[start]
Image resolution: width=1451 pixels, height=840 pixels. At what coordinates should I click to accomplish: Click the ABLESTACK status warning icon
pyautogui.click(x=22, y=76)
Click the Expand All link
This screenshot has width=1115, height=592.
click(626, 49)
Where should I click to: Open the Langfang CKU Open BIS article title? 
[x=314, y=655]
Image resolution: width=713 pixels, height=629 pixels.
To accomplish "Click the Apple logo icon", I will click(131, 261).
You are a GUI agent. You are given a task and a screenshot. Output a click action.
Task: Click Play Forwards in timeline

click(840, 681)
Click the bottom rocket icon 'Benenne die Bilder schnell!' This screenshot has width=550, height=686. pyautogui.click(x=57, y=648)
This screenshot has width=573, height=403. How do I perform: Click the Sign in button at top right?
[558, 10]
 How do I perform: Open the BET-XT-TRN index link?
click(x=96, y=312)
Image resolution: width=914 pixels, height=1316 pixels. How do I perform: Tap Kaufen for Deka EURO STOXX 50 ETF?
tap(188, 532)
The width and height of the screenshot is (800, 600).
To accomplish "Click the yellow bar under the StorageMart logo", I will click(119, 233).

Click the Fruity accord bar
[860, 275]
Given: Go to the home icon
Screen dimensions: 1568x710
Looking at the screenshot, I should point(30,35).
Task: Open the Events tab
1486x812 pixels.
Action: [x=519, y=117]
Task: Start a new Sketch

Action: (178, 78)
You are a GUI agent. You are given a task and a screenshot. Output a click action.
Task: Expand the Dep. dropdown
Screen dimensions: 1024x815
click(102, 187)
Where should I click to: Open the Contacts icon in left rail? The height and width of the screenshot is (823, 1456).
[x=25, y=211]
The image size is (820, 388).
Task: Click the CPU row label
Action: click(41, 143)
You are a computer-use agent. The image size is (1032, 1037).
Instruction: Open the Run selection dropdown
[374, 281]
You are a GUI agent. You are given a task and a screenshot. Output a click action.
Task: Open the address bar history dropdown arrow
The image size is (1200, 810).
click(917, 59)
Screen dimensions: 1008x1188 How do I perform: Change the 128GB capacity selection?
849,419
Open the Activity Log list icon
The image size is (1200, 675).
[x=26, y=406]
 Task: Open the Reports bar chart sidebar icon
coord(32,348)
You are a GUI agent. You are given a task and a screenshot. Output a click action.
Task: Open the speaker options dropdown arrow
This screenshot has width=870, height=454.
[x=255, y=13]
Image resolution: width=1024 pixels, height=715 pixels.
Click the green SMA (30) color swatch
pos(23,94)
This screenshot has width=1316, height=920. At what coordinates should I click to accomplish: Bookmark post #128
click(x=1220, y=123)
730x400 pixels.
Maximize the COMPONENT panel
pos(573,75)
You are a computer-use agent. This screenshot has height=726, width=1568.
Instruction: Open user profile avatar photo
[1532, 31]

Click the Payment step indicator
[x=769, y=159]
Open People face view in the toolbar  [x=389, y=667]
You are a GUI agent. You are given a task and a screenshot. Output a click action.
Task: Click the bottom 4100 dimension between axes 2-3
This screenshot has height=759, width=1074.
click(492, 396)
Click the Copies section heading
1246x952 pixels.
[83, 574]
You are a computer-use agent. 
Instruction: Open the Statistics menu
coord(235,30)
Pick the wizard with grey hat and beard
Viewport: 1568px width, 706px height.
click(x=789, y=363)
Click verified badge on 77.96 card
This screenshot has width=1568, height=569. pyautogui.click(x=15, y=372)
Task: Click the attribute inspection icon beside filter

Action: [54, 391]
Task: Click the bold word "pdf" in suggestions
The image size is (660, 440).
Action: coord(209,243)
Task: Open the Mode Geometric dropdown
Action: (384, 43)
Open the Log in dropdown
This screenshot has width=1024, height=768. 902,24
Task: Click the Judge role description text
[end]
Arrange all the rows above as a JSON list of strings, one string per line, omitting blank lines.

[
  "Image resolution: width=1451 pixels, height=840 pixels. At what coordinates should I click to accomplish: Click the ABLESTACK status warning icon",
  "pyautogui.click(x=22, y=76)",
  "Click the Expand All link",
  "This screenshot has width=1115, height=592.",
  "click(626, 49)",
  "Where should I click to: Open the Langfang CKU Open BIS article title? ",
  "[x=314, y=655]",
  "Image resolution: width=713 pixels, height=629 pixels.",
  "To accomplish \"Click the Apple logo icon\", I will click(131, 261).",
  "You are a GUI agent. You are given a task and a screenshot. Output a click action.",
  "Task: Click Play Forwards in timeline",
  "click(840, 681)",
  "Click the bottom rocket icon 'Benenne die Bilder schnell!' This screenshot has width=550, height=686. pyautogui.click(x=57, y=648)",
  "This screenshot has width=573, height=403. How do I perform: Click the Sign in button at top right?",
  "[558, 10]",
  " How do I perform: Open the BET-XT-TRN index link?",
  "click(x=96, y=312)",
  "Image resolution: width=914 pixels, height=1316 pixels. How do I perform: Tap Kaufen for Deka EURO STOXX 50 ETF?",
  "tap(188, 532)",
  "The width and height of the screenshot is (800, 600).",
  "To accomplish \"Click the yellow bar under the StorageMart logo\", I will click(119, 233).",
  "Click the Fruity accord bar",
  "[860, 275]",
  "Given: Go to the home icon",
  "Screen dimensions: 1568x710",
  "Looking at the screenshot, I should point(30,35).",
  "Task: Open the Events tab",
  "1486x812 pixels.",
  "Action: [x=519, y=117]",
  "Task: Start a new Sketch",
  "Action: (178, 78)",
  "You are a GUI agent. You are given a task and a screenshot. Output a click action.",
  "Task: Expand the Dep. dropdown",
  "Screen dimensions: 1024x815",
  "click(102, 187)",
  "Where should I click to: Open the Contacts icon in left rail? The height and width of the screenshot is (823, 1456).",
  "[x=25, y=211]",
  "The image size is (820, 388).",
  "Task: Click the CPU row label",
  "Action: click(41, 143)",
  "You are a computer-use agent. The image size is (1032, 1037).",
  "Instruction: Open the Run selection dropdown",
  "[374, 281]",
  "You are a GUI agent. You are given a task and a screenshot. Output a click action.",
  "Task: Open the address bar history dropdown arrow",
  "The image size is (1200, 810).",
  "click(917, 59)",
  "Screen dimensions: 1008x1188 How do I perform: Change the 128GB capacity selection?",
  "849,419",
  "Open the Activity Log list icon",
  "The image size is (1200, 675).",
  "[x=26, y=406]",
  " Task: Open the Reports bar chart sidebar icon",
  "coord(32,348)",
  "You are a GUI agent. You are given a task and a screenshot. Output a click action.",
  "Task: Open the speaker options dropdown arrow",
  "This screenshot has width=870, height=454.",
  "[x=255, y=13]",
  "Image resolution: width=1024 pixels, height=715 pixels.",
  "Click the green SMA (30) color swatch",
  "pos(23,94)",
  "This screenshot has width=1316, height=920. At what coordinates should I click to accomplish: Bookmark post #128",
  "click(x=1220, y=123)",
  "730x400 pixels.",
  "Maximize the COMPONENT panel",
  "pos(573,75)",
  "You are a computer-use agent. This screenshot has height=726, width=1568.",
  "Instruction: Open user profile avatar photo",
  "[1532, 31]",
  "Click the Payment step indicator",
  "[x=769, y=159]",
  "Open People face view in the toolbar  [x=389, y=667]",
  "You are a GUI agent. You are given a task and a screenshot. Output a click action.",
  "Task: Click the bottom 4100 dimension between axes 2-3",
  "This screenshot has height=759, width=1074.",
  "click(492, 396)",
  "Click the Copies section heading",
  "1246x952 pixels.",
  "[83, 574]",
  "You are a computer-use agent. ",
  "Instruction: Open the Statistics menu",
  "coord(235,30)",
  "Pick the wizard with grey hat and beard",
  "Viewport: 1568px width, 706px height.",
  "click(x=789, y=363)",
  "Click verified badge on 77.96 card",
  "This screenshot has width=1568, height=569. pyautogui.click(x=15, y=372)",
  "Task: Click the attribute inspection icon beside filter",
  "Action: [54, 391]",
  "Task: Click the bold word \"pdf\" in suggestions",
  "The image size is (660, 440).",
  "Action: coord(209,243)",
  "Task: Open the Mode Geometric dropdown",
  "Action: (384, 43)",
  "Open the Log in dropdown",
  "This screenshot has width=1024, height=768. 902,24",
  "Task: Click the Judge role description text"
]